*Records provided:*
************

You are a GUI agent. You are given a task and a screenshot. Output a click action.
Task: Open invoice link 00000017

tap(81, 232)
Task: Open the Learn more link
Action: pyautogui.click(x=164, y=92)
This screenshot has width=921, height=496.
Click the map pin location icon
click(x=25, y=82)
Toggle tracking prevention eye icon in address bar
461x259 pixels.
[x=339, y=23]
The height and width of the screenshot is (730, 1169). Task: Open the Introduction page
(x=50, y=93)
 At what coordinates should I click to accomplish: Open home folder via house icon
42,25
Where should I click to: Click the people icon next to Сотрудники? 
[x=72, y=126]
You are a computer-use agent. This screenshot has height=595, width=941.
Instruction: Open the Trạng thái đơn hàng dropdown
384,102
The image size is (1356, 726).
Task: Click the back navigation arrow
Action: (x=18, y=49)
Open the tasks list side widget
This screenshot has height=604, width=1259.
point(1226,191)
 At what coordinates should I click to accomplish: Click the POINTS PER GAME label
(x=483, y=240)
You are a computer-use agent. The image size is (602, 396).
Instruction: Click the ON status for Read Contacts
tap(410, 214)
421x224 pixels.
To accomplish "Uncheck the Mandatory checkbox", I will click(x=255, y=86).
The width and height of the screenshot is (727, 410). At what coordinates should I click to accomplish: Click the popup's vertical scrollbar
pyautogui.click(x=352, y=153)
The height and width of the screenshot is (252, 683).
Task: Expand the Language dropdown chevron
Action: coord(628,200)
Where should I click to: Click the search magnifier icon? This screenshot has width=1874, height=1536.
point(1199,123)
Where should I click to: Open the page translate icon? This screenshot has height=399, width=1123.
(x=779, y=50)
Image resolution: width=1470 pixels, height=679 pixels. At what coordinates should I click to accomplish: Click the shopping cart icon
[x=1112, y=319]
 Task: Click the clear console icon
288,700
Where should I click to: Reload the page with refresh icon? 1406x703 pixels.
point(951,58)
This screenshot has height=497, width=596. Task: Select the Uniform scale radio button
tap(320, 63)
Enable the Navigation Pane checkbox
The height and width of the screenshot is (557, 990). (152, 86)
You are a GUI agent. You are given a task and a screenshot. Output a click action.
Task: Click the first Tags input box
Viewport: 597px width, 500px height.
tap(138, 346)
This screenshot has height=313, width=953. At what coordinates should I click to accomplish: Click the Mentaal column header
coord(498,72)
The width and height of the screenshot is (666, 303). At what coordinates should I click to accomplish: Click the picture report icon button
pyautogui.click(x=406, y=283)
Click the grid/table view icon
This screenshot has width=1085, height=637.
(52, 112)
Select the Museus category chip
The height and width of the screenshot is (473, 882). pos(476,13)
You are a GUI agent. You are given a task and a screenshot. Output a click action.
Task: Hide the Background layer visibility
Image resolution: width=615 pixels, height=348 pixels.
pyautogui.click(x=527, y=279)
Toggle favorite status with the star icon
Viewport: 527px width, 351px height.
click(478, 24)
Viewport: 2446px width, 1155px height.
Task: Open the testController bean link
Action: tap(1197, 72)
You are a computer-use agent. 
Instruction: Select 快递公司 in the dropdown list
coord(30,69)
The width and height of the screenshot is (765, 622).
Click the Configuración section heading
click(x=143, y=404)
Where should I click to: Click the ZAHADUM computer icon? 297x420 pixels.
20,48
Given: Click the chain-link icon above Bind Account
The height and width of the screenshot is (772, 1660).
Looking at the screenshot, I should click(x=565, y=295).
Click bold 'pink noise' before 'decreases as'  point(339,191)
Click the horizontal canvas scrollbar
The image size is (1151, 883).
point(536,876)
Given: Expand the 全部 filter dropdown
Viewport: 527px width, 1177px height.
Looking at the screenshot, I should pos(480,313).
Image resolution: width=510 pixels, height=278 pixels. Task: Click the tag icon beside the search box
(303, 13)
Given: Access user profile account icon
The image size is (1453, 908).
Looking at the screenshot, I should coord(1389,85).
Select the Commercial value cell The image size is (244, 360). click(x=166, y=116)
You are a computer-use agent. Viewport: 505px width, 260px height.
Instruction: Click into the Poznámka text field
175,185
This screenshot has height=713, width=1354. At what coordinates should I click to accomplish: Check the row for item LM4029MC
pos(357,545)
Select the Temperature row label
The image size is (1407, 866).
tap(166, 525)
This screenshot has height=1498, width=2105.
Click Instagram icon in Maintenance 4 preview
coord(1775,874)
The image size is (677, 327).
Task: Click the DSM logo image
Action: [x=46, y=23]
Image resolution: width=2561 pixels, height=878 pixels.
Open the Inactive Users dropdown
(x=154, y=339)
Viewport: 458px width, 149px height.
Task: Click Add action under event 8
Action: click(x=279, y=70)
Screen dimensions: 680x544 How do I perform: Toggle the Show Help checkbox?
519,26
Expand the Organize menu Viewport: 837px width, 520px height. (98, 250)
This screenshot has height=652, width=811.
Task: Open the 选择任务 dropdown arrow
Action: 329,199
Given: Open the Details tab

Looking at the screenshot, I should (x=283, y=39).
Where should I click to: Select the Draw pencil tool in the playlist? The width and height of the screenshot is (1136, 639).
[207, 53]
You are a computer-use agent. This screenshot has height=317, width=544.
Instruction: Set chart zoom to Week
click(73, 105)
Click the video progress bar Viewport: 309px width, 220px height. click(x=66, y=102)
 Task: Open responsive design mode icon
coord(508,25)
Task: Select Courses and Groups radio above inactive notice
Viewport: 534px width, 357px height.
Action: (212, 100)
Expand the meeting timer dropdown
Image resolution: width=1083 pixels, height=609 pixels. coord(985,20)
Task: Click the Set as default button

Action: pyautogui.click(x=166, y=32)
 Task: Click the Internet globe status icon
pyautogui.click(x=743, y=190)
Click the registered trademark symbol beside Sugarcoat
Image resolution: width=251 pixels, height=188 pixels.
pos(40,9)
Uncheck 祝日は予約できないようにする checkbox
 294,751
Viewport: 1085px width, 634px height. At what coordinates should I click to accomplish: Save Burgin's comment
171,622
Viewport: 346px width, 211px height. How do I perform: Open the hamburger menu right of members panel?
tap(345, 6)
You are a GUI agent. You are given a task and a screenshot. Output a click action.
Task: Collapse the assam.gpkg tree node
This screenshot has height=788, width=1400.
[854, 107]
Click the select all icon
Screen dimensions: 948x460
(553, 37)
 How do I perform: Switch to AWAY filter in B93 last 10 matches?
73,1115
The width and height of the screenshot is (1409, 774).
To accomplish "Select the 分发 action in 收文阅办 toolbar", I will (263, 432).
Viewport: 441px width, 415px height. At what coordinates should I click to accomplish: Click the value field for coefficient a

************

*What you have to do:* Find each line of the listing above that contains the string "checkbox" and copy those lines out whole. Treat uppercase and lowercase letters as different.

*Full answer:*
To accomplish "Uncheck the Mandatory checkbox", I will click(x=255, y=86).
Enable the Navigation Pane checkbox
Screen dimensions: 680x544 How do I perform: Toggle the Show Help checkbox?
Uncheck 祝日は予約できないようにする checkbox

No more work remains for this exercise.